Ed è proprio questo effetto sorpresa la chiave di tutto. Il fatto che, in fondo, quando si parte con un pregiudizio smontarlo è più facile. Perfino in politica. Meloni ha spiazzato gli avversari e pure un po’ gli alleati. Ha ribaltato gli scenari di sfacelo che certi media avevano già confezionato in campagna elettorale. Mentre loro scrivevano che l’Italia sarebbe andata a rotoli con un governo di destra, lei studiava anche per conquistare chi all’estero si abbeverava a una narrazione catastrofista. Lo ha spiegato ieri sera da Vespa. «Si diceva che l’Italia sarebbe stata isolata a livello internazionale... Hanno detto che l’economia italiana sarebbe crollata: abbiamo le nostre difficoltà ma sempre dei record occupazionali che non si erano mai visti prima abbiamo registrato nell’ultimo anno a tutti i livelli». E ancora: «Hanno detto che avremmo perso i soldi del Pnrr: abbiamo rinegoziato il piano, preso la terza rata e stiamo prendendo la quarta rata, prima nazione europea. Ho banalmente smentito i pronostici».

 

 

EREDITÀ PESANTE
Certo, l’impresa non era facile perché prima di lei a Palazzo Chigi c’era Mario Draghi, il nostro biglietto da visita per i mercati internazionali e i summit che contano. Ma la piccola Giorgia dalla Garbatella ha studiato e lavorato anche per fare capire che la sua visione non era localistica: c’era Roma, l’Italia, la «patria», o come la chiamano i “sovranisti”, «la nazione» al centro dei suoi pensieri e dell’agenda politica, ma c’era soprattutto come valorizzare questo Paese e farlo crescere, a dispetto dei detrattori.
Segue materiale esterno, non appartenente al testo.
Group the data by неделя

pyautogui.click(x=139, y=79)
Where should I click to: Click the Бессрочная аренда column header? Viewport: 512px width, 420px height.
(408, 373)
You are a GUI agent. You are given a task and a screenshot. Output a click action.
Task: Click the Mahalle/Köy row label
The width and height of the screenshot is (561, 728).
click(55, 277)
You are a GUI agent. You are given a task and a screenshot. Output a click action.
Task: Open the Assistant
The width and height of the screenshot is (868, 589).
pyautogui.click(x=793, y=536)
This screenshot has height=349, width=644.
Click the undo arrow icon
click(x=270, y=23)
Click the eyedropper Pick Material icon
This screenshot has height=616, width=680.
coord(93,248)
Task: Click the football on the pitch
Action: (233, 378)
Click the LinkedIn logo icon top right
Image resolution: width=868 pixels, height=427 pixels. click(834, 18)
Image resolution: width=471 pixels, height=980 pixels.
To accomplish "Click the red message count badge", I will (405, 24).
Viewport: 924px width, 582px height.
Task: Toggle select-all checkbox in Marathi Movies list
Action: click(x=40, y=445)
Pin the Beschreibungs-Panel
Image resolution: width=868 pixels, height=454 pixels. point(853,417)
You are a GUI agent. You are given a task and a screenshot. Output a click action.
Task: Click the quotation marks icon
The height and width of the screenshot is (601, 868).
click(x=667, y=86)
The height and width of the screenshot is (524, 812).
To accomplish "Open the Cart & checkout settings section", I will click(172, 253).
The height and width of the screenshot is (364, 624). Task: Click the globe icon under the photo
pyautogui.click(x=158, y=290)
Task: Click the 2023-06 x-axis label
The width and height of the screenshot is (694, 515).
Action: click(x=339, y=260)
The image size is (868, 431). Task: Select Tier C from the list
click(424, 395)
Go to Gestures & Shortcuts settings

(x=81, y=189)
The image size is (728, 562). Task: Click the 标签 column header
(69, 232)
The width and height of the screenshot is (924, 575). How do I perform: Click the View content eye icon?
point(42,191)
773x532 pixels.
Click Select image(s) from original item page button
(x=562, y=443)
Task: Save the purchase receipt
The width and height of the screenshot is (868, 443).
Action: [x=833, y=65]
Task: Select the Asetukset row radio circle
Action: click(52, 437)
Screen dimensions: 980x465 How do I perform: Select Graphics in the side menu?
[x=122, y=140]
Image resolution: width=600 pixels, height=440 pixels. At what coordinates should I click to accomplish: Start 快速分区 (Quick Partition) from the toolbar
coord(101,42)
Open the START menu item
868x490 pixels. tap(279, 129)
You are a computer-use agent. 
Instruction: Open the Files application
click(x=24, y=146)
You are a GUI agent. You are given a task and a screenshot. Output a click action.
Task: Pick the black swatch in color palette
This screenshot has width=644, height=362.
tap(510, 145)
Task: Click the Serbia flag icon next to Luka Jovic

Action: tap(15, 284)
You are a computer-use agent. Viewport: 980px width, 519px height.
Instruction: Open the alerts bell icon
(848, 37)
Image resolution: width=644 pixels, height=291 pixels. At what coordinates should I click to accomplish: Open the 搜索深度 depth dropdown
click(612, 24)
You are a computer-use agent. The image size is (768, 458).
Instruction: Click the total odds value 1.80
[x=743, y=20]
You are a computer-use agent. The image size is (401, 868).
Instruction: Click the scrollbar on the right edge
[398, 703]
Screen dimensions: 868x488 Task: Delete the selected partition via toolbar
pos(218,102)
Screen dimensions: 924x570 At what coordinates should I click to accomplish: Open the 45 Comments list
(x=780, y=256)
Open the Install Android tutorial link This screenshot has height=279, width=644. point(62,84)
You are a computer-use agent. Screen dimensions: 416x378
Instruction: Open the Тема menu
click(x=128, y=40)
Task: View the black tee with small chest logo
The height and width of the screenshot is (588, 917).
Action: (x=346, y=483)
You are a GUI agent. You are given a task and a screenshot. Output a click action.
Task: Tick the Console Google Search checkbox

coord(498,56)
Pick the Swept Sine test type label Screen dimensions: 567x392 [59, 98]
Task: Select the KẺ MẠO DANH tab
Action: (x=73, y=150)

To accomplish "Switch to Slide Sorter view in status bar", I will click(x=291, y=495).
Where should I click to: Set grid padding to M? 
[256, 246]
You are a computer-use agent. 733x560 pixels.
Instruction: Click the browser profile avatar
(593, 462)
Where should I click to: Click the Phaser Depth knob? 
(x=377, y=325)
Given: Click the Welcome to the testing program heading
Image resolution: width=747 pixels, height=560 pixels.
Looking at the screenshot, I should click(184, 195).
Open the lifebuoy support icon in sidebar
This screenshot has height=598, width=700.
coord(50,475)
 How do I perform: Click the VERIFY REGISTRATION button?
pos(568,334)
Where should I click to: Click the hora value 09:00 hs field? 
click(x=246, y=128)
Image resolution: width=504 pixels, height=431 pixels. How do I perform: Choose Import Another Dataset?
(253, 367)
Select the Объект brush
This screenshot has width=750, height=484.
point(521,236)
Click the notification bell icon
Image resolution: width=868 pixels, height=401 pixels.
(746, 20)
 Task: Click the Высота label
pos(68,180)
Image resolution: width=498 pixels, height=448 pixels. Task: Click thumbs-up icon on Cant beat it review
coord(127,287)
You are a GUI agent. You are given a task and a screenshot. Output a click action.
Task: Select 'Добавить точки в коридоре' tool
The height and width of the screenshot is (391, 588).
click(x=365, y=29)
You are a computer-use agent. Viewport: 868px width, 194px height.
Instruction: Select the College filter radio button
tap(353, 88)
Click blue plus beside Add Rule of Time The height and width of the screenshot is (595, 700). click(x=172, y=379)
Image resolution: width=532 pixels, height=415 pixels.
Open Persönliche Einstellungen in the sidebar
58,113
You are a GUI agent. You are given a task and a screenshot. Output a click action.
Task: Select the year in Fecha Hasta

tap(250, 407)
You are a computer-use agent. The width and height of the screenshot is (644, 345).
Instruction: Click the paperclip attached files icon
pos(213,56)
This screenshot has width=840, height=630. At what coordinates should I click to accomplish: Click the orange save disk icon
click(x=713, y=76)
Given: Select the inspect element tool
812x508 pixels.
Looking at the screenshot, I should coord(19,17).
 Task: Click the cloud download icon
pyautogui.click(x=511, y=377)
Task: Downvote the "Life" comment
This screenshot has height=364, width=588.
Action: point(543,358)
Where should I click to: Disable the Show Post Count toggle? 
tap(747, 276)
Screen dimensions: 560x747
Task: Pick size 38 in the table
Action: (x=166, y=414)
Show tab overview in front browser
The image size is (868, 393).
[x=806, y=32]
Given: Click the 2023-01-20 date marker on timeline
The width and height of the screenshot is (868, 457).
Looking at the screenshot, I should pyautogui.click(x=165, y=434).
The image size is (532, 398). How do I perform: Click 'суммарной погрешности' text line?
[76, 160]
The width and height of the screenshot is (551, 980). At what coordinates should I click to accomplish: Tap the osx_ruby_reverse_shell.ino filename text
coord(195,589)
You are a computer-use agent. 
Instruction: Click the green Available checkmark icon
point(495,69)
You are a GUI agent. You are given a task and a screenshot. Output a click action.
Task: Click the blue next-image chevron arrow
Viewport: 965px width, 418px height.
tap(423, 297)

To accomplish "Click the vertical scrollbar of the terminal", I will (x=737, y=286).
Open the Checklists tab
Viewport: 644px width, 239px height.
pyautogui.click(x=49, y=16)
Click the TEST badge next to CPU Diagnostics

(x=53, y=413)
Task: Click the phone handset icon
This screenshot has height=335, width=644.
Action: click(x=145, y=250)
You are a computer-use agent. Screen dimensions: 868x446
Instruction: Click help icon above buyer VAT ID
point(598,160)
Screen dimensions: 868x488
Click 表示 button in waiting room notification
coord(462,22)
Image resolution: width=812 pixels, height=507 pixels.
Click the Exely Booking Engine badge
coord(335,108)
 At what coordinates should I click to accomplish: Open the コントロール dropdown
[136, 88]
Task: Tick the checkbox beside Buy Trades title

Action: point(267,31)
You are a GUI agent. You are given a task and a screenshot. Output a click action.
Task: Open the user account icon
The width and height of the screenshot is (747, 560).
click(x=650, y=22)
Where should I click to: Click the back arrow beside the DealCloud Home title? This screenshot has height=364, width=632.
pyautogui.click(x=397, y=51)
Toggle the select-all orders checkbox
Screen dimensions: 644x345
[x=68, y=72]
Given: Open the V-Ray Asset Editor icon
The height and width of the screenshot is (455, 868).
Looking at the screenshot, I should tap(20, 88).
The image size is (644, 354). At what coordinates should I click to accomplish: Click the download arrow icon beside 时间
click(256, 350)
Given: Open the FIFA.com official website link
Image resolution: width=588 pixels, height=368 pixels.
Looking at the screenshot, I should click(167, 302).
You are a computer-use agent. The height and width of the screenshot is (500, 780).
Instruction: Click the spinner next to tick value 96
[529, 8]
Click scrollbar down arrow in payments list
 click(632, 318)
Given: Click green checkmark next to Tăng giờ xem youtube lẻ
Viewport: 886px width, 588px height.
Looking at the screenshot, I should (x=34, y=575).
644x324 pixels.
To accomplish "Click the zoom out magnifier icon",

Non è stato un caso se i messaggi in campagna elettorale sono stati fatti anche in inglese, francese, spagnolo, se le missioni oltre confine sono frequenti, se Palazzo Chigi è un passaggio obbligato per gli esponenti dei Conservatori europei (guidati dalla Meloni), ma anche per i Popolari di Manfred Weber. Del resto ci sono priorità internazionali: inflazione, guerra, energia. Inutile pensare di combattere da soli contro le emergenze del momento. Per Fdi è una soddisfazione vedere la Meloni così in alto. Sofia Ventura, politologa, la pensa diversamente: «Nel vuoto dell’oppozione per ora Meloni regge, ma dubito che in futuro resti al primo posto». La verità è che Giorgia, camaleonte, non è cambiata.